→ **STUDY TEXT**:
┄┄┄┄┄┄┄┄┄┄
The relationship Americans have with Europe has always been complicated. On one hand, it is the Mother Continent. On the other hand, there is a skeptical or rejectionist view of Europe in the US, as many European Americans left precisely to get away from the Old World. I sometimes wonder whether the best way to understand this paradox is that the early pioneers wanted to create an improved version of Europe: A country steeped in the best of Europe’s cultural and philosophical traditions, but with less of its religious intolerance and elitism.
The most radical rejection of any relationship between Europe and the USA I have seen comes from writer Spengler of the Asia Times Online, who claims that: “America never, in my surmise, offered fertile soil for the propagation of Western civilization. The founders of Massachusetts came to America because they rejected Western civilization as hopelessly corrupt, and conceived of a New Jerusalem. The Virginians, with their mock-classic temples and slave-based culture of leisure, identified with the Greco-Roman classics. We know who won that argument. America, such as it is, is not really a continuation of Western civilization at all, but a strange throwback to Hebraic rather than Greek origins.”
However, even Spengler isn’t always consistent in this view, since he still refers to the US as “the West” in other columns: “In the presence of a single superpower, the chief strategic issue of the 21st century is whether the West has the will to continue living. Islam will have assimilated childless Western Europe by the end of the century. If America follows Europe into nihilism, the 21st century will go out in fair imitation of the 5th,” in other words, the downfall of the Roman Empire. A more positive view comes from Victor Davis Hanson: “Europe is the repository of the Western tradition, most manifestly in shrines like the Acropolis, the Pantheon, the Uffizi, or the Vatican. We concede that the Great Books — we as yet have not produced a Homer, Virgil, Dante, Shakespeare, or Locke, much less a Da Vinci, Mozart, or Newton — and the Great Ideas of the West from democracy to capitalism to human rights originated on your continent alone. And if Americans believe our Constitution and the visions of our Founding Fathers were historic improvements on Europe of the 18th-century, then at least we acknowledge in our humility that they were also inconceivable without it.”
┄┄┄┄┄┄┄┄┄┄
→ **REQUIRED ACTION**: In the text on America and Europe, who is quoted as giving a more positive view of Europe? The material has no connection to the text on America and Europe.

→ **INPUT DATA**:
┄┄┄┄┄┄┄┄┄┄
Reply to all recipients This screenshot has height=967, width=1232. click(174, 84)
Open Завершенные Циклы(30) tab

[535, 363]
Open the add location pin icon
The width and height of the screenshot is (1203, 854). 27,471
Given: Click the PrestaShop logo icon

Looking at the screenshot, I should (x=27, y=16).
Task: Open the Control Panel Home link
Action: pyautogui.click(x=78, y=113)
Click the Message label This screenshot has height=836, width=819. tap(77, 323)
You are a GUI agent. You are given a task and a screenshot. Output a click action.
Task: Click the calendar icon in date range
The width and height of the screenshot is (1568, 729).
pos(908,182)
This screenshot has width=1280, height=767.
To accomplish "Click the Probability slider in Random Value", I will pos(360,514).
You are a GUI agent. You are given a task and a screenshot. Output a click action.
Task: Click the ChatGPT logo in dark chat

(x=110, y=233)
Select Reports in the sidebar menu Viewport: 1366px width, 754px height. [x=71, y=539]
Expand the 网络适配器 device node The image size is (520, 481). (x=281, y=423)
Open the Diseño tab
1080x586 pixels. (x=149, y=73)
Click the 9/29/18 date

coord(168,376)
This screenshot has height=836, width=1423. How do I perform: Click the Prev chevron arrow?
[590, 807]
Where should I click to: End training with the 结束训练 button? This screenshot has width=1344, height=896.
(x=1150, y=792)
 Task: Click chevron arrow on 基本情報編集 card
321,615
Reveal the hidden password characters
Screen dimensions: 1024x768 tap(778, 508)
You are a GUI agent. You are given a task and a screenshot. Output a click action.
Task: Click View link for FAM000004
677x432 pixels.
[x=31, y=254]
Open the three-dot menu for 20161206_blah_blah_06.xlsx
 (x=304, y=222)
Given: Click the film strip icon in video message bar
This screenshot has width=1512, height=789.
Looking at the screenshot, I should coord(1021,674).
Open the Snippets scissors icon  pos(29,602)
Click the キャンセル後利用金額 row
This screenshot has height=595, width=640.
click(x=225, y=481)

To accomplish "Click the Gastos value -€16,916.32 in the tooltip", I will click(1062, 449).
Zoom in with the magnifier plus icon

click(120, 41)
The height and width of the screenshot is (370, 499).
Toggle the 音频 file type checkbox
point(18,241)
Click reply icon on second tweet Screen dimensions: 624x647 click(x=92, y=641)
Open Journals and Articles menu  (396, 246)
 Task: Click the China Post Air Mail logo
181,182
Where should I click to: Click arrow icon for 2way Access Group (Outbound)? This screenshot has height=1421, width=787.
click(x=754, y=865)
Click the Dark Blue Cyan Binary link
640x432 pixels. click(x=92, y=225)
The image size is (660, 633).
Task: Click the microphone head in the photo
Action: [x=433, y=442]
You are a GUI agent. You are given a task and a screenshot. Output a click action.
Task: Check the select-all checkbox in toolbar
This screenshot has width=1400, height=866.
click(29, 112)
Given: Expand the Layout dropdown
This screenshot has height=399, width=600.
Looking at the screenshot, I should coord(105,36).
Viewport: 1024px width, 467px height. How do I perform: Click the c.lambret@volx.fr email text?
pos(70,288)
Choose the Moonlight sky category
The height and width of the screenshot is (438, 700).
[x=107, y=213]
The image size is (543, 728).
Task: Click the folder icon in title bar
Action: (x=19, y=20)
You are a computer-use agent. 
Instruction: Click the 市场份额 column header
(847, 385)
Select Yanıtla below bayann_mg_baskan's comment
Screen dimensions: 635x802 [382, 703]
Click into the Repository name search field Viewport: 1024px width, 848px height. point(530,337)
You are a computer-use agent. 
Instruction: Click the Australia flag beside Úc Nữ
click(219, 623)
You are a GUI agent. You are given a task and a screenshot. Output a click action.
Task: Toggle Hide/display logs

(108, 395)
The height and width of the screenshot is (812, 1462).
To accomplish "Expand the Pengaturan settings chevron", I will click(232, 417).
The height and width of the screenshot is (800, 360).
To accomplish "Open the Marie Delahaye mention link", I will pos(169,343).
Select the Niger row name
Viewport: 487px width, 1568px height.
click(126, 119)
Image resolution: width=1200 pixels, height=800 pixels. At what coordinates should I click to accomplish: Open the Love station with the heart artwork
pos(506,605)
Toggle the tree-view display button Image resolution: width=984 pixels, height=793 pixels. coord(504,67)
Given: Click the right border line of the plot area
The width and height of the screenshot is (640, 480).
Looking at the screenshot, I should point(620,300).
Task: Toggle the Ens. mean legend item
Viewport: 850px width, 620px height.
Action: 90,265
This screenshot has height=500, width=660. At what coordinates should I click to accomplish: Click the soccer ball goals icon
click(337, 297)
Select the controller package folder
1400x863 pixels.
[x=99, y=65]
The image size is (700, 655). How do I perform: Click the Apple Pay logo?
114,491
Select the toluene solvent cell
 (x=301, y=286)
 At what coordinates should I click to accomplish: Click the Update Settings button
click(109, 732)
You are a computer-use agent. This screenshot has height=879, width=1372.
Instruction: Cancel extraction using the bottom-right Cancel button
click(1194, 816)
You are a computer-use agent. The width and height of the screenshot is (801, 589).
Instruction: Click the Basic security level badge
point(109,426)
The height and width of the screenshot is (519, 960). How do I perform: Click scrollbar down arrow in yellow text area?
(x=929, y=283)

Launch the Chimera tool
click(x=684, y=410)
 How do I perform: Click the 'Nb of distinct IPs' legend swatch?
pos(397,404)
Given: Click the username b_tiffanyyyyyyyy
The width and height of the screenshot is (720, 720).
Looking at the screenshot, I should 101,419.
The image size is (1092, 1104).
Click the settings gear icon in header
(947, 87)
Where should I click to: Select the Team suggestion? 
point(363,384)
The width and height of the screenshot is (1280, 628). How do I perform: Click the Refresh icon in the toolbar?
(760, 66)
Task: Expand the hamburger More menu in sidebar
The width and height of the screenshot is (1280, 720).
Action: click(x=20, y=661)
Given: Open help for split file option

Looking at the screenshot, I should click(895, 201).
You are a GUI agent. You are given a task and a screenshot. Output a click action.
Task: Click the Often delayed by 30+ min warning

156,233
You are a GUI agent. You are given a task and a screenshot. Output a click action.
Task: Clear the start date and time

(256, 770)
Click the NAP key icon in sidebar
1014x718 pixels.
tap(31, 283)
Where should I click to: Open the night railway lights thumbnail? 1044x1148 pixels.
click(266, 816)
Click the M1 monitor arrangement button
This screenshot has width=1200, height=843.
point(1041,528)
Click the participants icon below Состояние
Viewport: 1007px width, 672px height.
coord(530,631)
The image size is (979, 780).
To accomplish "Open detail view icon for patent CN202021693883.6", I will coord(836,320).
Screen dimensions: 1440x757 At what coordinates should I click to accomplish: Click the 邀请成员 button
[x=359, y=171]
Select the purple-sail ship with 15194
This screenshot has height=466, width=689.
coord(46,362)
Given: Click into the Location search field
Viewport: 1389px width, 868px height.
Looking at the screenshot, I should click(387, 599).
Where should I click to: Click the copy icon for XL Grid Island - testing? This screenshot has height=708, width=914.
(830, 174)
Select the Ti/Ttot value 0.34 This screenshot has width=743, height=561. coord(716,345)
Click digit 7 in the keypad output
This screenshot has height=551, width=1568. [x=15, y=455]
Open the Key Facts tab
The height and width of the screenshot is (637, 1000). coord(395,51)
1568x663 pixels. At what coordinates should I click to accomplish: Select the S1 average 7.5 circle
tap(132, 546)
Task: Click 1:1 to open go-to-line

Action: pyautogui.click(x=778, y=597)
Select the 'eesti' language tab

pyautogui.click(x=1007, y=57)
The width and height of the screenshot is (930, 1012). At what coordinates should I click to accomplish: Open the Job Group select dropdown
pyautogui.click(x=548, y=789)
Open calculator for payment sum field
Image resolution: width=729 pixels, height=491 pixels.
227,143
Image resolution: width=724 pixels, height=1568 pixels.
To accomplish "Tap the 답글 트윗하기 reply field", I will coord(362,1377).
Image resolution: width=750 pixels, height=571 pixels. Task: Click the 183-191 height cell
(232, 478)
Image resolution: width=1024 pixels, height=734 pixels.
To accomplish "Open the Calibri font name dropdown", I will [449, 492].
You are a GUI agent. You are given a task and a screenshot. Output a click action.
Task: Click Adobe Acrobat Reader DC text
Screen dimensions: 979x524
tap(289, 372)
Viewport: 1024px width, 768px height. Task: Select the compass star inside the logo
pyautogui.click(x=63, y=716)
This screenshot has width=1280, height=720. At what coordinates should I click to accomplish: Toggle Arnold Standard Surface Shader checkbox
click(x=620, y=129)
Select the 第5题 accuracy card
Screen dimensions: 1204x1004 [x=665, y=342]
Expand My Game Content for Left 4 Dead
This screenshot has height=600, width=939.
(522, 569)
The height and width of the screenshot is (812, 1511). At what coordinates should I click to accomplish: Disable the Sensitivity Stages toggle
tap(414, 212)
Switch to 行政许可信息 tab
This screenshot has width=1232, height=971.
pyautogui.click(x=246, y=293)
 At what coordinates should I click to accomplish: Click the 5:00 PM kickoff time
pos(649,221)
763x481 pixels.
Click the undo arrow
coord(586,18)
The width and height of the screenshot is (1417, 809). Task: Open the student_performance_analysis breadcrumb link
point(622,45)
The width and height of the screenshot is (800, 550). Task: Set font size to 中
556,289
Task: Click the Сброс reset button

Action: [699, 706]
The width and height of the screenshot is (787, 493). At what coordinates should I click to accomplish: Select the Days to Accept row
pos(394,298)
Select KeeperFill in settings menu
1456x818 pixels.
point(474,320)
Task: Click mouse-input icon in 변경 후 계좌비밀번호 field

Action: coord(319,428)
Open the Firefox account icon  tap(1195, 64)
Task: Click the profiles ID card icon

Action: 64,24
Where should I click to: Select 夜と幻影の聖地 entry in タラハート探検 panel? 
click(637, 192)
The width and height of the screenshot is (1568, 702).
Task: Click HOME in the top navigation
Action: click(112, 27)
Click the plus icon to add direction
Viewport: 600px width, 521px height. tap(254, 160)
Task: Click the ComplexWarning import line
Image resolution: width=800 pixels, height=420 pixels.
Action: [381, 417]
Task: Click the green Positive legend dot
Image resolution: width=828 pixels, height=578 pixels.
┄┄┄┄┄┄┄┄┄┄
→ **ANSWER BELOW**: Victor Davis Hanson